Le due carte (530×400 mm), che illustrano l’Italie divisée en ses differens Etats e la Parte inferiore de L’Italie sono opera di Giovanni Antonio Rizzi Zannoni, astronomo e cartografo (Padova 1736-Napoli 1814), figlio di un noto astronomo, Girolamo. Dopo aver viaggiato in Italia e all’estero (visitò fra l’altro la Turchia e la Russia) cominciò la sua carriera di cartografo nel 1753 in Polonia, dove era stato chiamato dal re Augusto III: preparò in quell’occasione una carta dell’intera Polonia, si trasferì quindi in Svezia e in Danimarca. Prigioniero francese dopo la battaglia di Roßbach (5 dicembre 1757), rimase per vent’anni a Parigi, dove elaborò una carta del regno di Napoli tanto che nel 1772-1774 tenne l’ufficio di ingegnere idrografo a Parigi. Tornato a Padova nel 1776, concepì il grandioso disegno di eseguire una carta generale d’Italia su basi astronomico-geodetiche in 15 fogli; non poté essere ultimata che l’eccellente Carta del Padovano co ‘ suoi fondamenti (1780), perché nel frattempo Rizzi Zannoni fu chiamato a Napoli per rivedere la carta del 1769. A Napoli, dove giunse nel 1781, progettò due distinte opere, una terrestre e l’altra marittima. Il grandioso lavoro durò un trentennio: ne uscì il famoso Atlante Geografico del Regno di Napoli in 32 grandi fogli che fu completato nel 1812, due anni prima della morte di Rizzi Zannoni.
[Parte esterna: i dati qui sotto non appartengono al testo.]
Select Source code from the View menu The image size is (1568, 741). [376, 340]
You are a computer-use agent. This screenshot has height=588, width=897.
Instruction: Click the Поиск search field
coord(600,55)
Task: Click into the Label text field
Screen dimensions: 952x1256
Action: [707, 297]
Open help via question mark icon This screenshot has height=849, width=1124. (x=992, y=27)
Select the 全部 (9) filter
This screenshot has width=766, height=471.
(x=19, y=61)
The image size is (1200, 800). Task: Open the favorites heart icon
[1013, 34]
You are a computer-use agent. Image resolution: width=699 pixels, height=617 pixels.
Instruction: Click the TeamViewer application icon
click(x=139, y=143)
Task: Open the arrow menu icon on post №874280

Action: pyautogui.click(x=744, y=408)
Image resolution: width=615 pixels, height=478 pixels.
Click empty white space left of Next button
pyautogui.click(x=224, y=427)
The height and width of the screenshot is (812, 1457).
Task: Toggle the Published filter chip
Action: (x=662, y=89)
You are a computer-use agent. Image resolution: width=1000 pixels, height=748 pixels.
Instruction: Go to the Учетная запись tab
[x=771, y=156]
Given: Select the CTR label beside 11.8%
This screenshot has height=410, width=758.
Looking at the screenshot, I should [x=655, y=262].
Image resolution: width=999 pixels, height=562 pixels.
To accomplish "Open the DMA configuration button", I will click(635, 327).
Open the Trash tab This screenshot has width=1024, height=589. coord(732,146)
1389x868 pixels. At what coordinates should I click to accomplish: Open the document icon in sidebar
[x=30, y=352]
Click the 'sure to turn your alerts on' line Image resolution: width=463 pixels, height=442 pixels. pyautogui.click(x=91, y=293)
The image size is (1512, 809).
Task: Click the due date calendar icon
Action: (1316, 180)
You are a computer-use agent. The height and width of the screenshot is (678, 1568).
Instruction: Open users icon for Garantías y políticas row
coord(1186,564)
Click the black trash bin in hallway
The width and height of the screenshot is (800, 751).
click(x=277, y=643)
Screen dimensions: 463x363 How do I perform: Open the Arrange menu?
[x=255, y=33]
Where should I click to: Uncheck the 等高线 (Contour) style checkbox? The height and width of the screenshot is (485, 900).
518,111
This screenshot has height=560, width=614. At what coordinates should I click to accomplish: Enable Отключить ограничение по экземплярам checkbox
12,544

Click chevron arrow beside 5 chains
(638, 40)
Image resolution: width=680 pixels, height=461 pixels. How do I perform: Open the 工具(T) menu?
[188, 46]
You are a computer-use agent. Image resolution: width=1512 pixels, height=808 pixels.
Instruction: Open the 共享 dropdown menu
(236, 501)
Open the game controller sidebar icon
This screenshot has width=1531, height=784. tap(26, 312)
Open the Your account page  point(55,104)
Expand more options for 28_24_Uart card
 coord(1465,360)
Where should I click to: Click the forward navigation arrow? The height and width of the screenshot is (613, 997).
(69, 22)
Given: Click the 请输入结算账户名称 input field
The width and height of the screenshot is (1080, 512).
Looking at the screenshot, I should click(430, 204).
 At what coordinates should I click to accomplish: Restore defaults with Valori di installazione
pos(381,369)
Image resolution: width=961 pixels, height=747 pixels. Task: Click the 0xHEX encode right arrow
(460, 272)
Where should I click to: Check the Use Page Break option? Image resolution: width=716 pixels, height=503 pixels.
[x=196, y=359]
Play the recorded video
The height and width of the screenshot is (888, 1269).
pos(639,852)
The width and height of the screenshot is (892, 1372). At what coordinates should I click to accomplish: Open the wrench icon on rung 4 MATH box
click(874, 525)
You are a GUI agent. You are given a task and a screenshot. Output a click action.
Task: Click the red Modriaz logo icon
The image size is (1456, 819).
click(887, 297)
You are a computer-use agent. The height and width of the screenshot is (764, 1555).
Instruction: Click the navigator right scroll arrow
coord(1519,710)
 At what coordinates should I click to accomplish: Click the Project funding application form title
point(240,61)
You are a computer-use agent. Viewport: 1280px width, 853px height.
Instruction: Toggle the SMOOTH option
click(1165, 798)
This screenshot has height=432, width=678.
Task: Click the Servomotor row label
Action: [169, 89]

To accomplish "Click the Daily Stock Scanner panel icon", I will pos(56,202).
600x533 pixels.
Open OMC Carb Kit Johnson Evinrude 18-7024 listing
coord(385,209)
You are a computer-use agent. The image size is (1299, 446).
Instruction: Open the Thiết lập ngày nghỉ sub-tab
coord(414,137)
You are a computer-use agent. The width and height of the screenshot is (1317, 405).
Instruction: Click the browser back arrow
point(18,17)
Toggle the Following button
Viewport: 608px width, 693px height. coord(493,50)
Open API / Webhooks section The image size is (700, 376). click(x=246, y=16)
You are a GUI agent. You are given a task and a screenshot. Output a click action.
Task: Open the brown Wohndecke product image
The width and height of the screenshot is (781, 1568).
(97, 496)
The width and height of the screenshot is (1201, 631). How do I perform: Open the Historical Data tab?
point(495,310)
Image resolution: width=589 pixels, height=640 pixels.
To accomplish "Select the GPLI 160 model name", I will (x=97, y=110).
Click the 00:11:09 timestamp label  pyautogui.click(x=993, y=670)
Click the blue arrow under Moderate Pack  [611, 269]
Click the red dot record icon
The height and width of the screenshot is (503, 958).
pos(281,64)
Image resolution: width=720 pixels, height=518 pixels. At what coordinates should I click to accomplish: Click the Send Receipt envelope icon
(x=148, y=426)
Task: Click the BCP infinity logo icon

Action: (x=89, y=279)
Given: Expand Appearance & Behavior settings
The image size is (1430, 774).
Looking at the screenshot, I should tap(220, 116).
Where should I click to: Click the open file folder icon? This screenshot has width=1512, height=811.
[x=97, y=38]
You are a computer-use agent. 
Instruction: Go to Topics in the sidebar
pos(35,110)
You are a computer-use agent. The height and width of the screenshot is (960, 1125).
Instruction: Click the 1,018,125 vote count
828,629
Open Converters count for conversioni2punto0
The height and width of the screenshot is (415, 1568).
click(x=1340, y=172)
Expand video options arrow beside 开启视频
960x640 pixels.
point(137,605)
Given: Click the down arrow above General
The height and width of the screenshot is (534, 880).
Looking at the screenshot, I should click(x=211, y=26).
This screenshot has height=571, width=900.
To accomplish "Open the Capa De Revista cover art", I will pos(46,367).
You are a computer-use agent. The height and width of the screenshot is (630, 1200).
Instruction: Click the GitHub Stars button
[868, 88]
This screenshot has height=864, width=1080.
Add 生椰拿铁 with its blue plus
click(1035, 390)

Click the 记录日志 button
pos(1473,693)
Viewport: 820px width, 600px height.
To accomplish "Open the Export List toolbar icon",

Nel nostro caso si tratta di due incisioni complementari, con graduazione marginale, reticolo, varie scale, corretto orientamento, forse derivate dall’Atlas moderne, ou collection de cartes sur toutes les parties du globe terrestre par plusieurs auteurs, pubblicato a Parigi tra il 1771 ed il 1783 e poi confluite nell’Atlante di Rizzi Zannoni.

Nella carta dell’Italia settentrionale compare, in alto a destra, un bel cartiglio con il luogo di edizione, Parigi; la divisione con linee colorate dei vari stati evidenzia la cura per la geografia dell’Italia. La rappresentazione è abbastanza curata e fedele; le indicazioni toponomastiche non sono ridondanti; la morfologia ha un aspetto vedutistico, quasi tridimensionale. Il segmento relativo alla parte meridionale dell’Italia reca in basso a destra varie scale; risulta particolarmente interessante il miglioramento della configurazione della Sicilia, peculiare della carta del Rizzi Zannoni rispetto a quelle dei cartografi precedenti.